Additionally, McCain's tax cut is targeted at low- and middle-income wage earners, and his support for campaign-finance reform has made him the enemy of Senate Majority Leader Trent Lott and the chief reform foe, Kentucky's Sen. Mitch McConnell.

And, perhaps worst of all, McCain is beloved by the media. And it is not an unreciprocated love.

In another life, one McCain staffer told me, the candidate would have been a journalist, a Hemingway wannabe with a laptop in one hand and a machete in the other. In conversation, he mentions New York Times op-eds he's liked and his wish that the Washington Post was more widely available in his travels. As candidates like Bob Dole and Orrin Hatch sprinkled their ill-conceived speeches with Senate esoterica like "mark-up" and "subcommittee," McCain is all media and pop culture panache, easily referencing Sam Donaldson, Danny DeVito, Tom Cruise, Tom Brokaw and "Saving Private Ryan." The 25 New England newspapers that have endorsed him -- including, in an unprecedented move, both the liberal Boston Globe and the conservative Boston Herald -- clearly mean more to him than the legislators and party hacks Bush has lined up.
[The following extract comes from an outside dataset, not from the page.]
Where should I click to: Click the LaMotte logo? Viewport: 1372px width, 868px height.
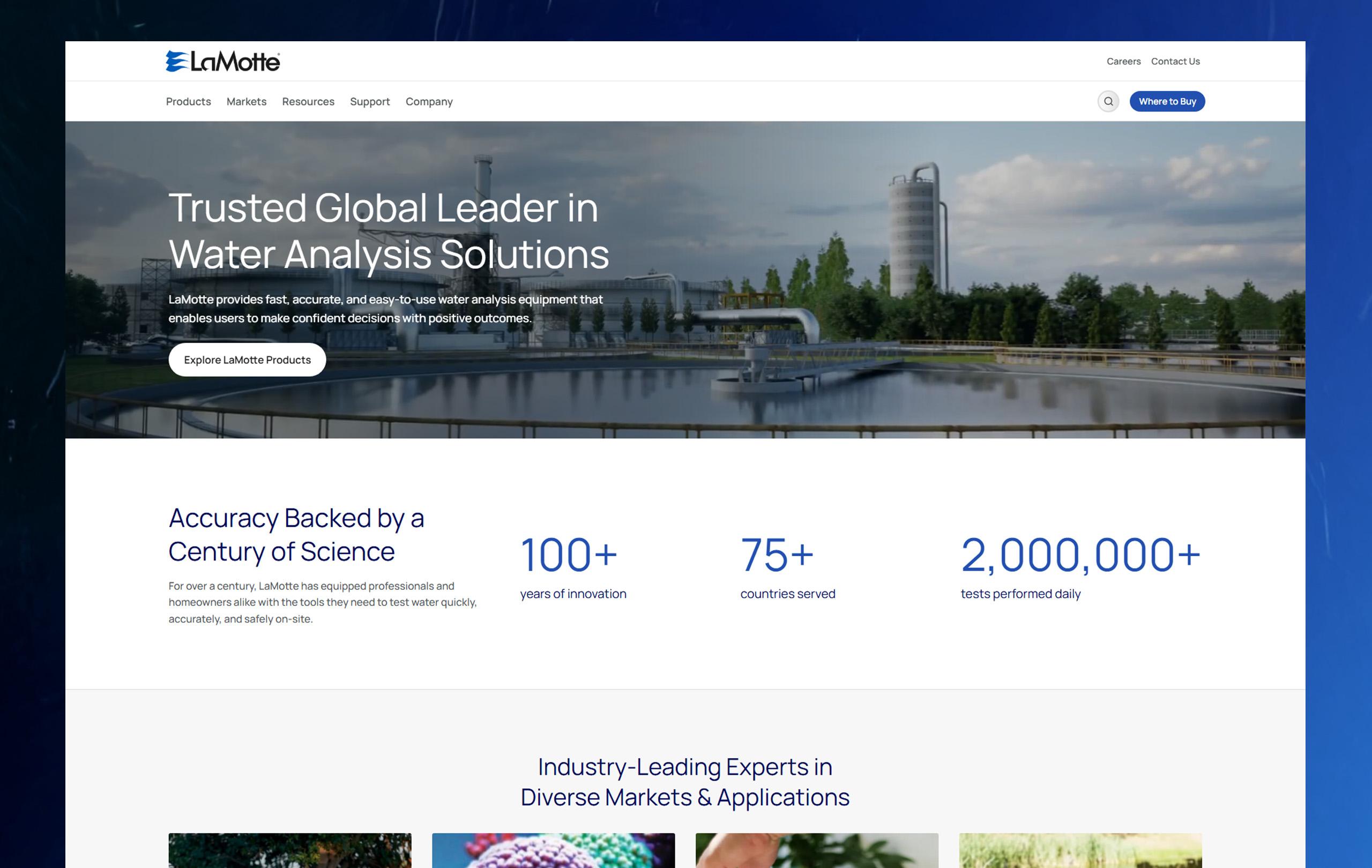click(223, 62)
He pokes fun at his own media pandering. He points to us at rallies and calls us "Trotskyites" and "pinko Commies." At a packed event in Derry attended by Brokaw, he urged the crowd to confront that particular "Commie pinko" and ask him about the news media's liberal bias. He invents tawdry gossip about us, telling Don Imus that the New York Times' Alison Mitchell has a sprinkled-doughnut addiction (not true). And just Sunday he announced to the rest of the pack that a certain Internet journalist comes on the bus reeking of alcohol fumes and gets off of it in search of a bottle of Scotch. (Also not true.)

And we love it.

Not just because he's accessible and generally straightforward (or at least forthright about his evasiveness). Or because he's a war hero, or because he knows more about foreign policy than most of us could ever know. But because he's basically just a cool dude and a nice, friendly guy and that, among the current crop of both Republicans and Democrats, makes him unique.